Fahrenkopf stressed that the gaming industry needed to do a better job of giving legislators the tools to make informed choices.
"In the past few years, there has been a growing distance in this country between hyperbole and reality," he said. "Before you (legislators) can understand our business, it’s necessary to realize that many of our companies’ needs in your states are no different than that of General Electric, IBM or Coca Cola."
Fahrenkopf noted that heavy taxation of casino resorts by state legislatures is harmful to the gaming industry. And a crippled gaming industry will fail to produce the revenue that the states are hoping for, he said.
"You are in many ways our partners in a business enterprise," he said. "When casino gaming was legalized in your states and our companies were licensed there, we would be allowed to do business in exchange for creating jobs, stimulating capital investment and above all generating tax revenue for various state governmental services. For the most part, our industry has more than lived up to our part of the bargain."
The gaming industry, according to Fahrenkopf, developed thousands of jobs in Mississippi, and rebuilt downtown Detroit in Michigan.

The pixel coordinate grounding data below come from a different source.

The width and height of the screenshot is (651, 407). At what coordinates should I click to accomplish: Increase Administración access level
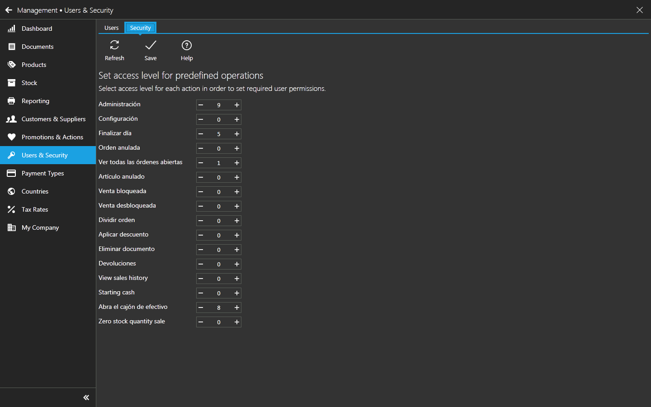(236, 105)
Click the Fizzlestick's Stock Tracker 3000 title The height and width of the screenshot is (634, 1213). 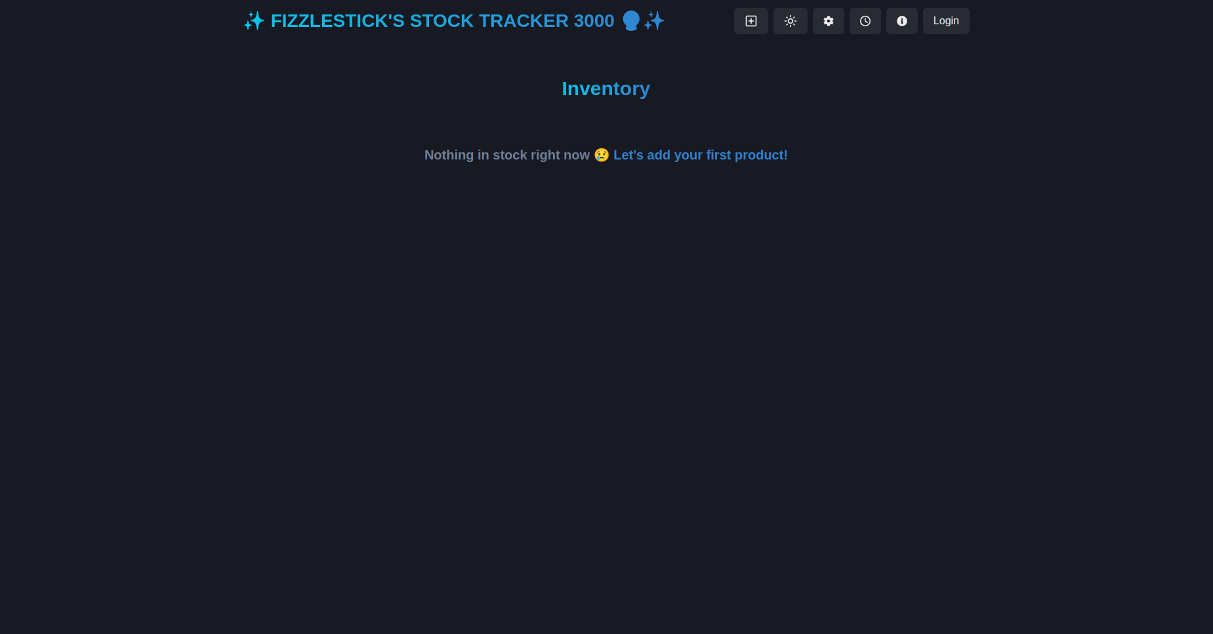coord(454,21)
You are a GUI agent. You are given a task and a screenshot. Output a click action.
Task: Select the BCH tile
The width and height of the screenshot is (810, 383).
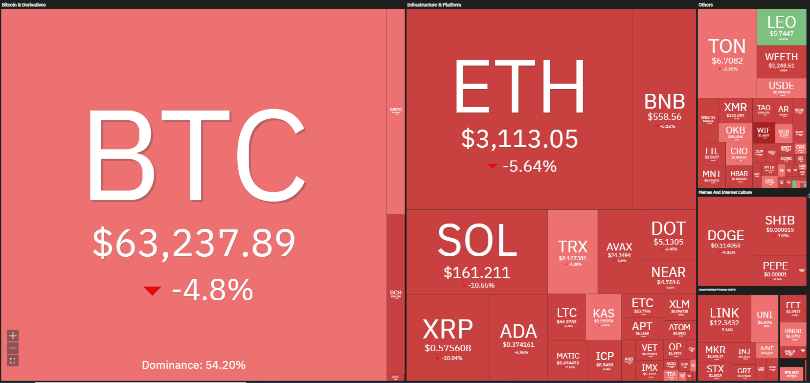click(x=396, y=294)
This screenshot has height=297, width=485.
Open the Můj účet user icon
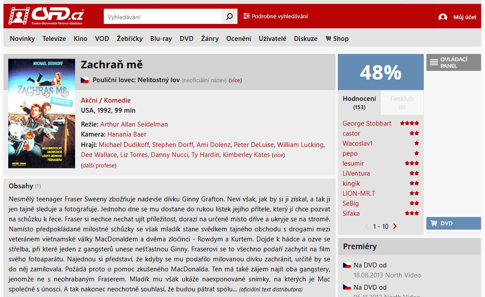coord(442,17)
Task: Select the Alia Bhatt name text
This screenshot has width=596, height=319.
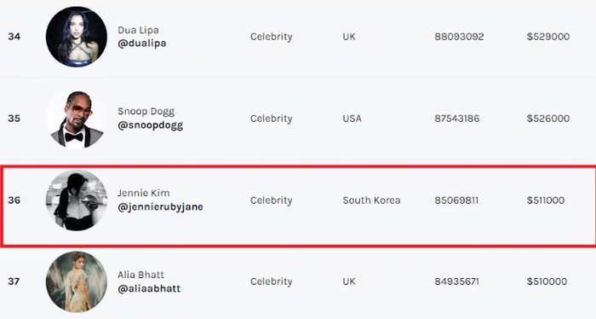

"Enacting unfair and unreasonable tax rates hurts the gaming industry," he said. "Last year the Illinois governor increased the top gaming marginal tax rate to 70 percent. Even before that, the state’s rate of 50 percent was highest in the country. There is such a thing as killing the golden goose."
Fahrenkopf said that by raising the tax rate to 70 percent, it had a ripple, albeit negative, effect.
"Employment was reduced by five percent," he said. "Moreover, it sparked revenue increases of 11 percent across the river to neighboring East St. Louis, Missouri."
The AGA president also criticized reports that the gaming industry was approaching a trillion dollar industry.
"We’re making money, but not what people think we are," he said. "Our gross gaming revenues are reported monthly. Don’t I wish we had a trillion dollars in casino business."
Fahrenkopf concluded by citing surveys that reported the popularity of gambling now exceeding 85 percent approval across the board nationally.
"The level of acceptability toward casino gaming has grown," he said. "More Americans think of gaming as a mainstream activity. The 2003 polling showed 85 percent said gambling was acceptable, up from 79 percent. By age, the strongest was the 21-39 group at 91 percent approval. Gaming brings widespread industry."